§ WORK TASK A:
Answer these questions from the article on LLM rate limiting, one per line:
(i) What name does the article give to the tool that was being built?
(ii) In what year, according to the article, did the networking community solve a similar problem with TCP congestion control?
(iii) In the analogy, what corresponds to a "packet drop"?
§ WORK TASK B: Reproduce, word for word, the part of the article on LLM rate limiting that opens with the words containing "The TCP analogy" and closes with "the rate limiter.".

§ PAGE EXTRACT:
Why I modeled LLM rate limiting on TCP congestion control
June 2025
When I built PromptForge, I needed to push LLM API providers as fast as they would allow without getting rate limited into silence. The naive approach — read the docs, hard-code the RPM limit, add a sleep — has an obvious failure mode: the stated limit is often wrong. Providers throttle differently by tier, by model, by account age, and sometimes by time of day. The limit in the docs is a ceiling, not a guarantee.
I wanted a system that would discover the real limit automatically and then sustain it indefinitely. The more I thought about this, the more it sounded like a problem the networking community had already solved — in 1988, with TCP congestion control.
The TCP analogy
TCP's job is to saturate a network link without overwhelming it. It doesn't know the link's capacity in advance — it discovers it by sending data and watching what happens. When packets get through, it sends more. When packets drop, it backs off. Over time it converges on the actual throughput ceiling of the link.
LLM rate limiting is the same problem. The "link" is the provider's API. The "packets" are requests. "Packet drop" is a 429 response. The goal is to saturate the provider without tripping the rate limiter.

§ SOURCE DATA:
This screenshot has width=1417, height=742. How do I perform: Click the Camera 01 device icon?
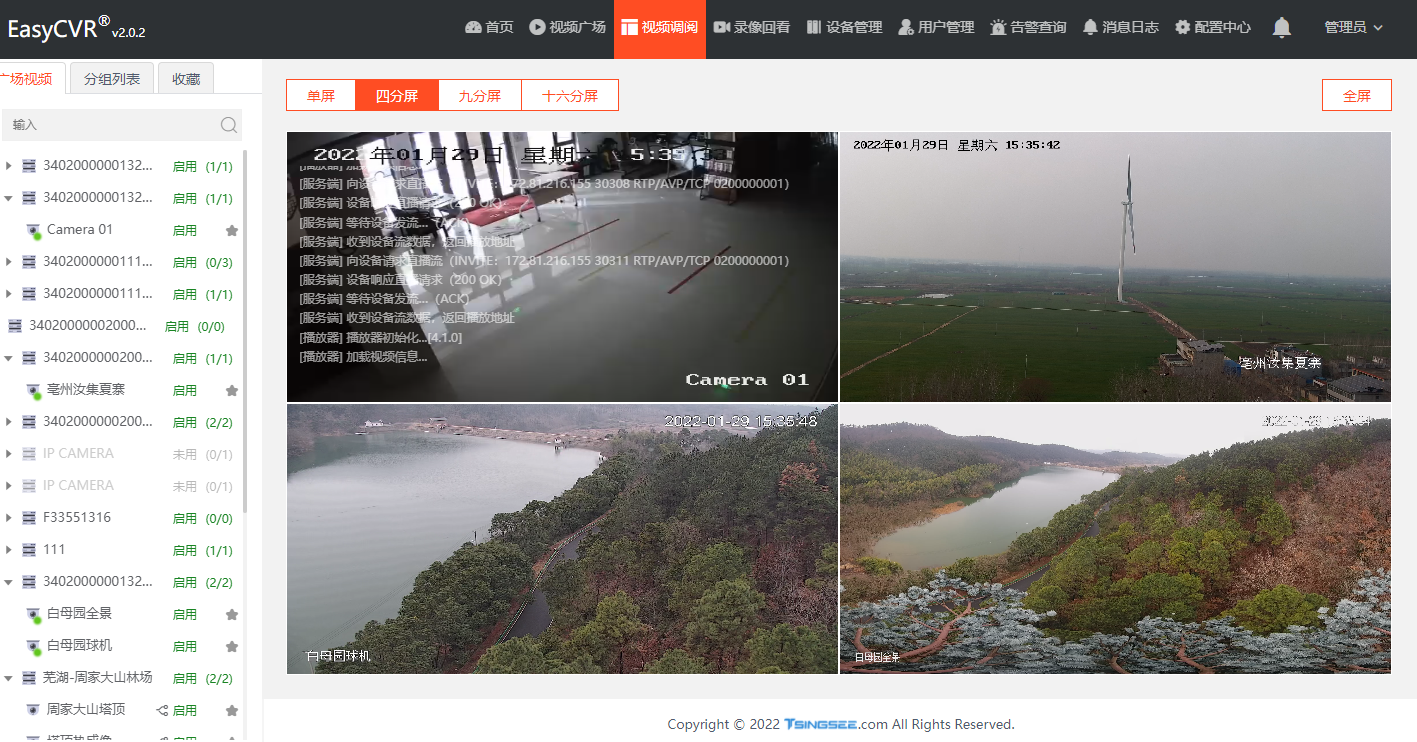pyautogui.click(x=33, y=230)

§ EXERCISE SOLUTION A:
(i) PromptForge
(ii) 1988
(iii) A 429 response

§ EXERCISE SOLUTION B:
The TCP analogy
TCP's job is to saturate a network link without overwhelming it. It doesn't know the link's capacity in advance — it discovers it by sending data and watching what happens. When packets get through, it sends more. When packets drop, it backs off. Over time it converges on the actual throughput ceiling of the link.
LLM rate limiting is the same problem. The "link" is the provider's API. The "packets" are requests. "Packet drop" is a 429 response. The goal is to saturate the provider without tripping the rate limiter.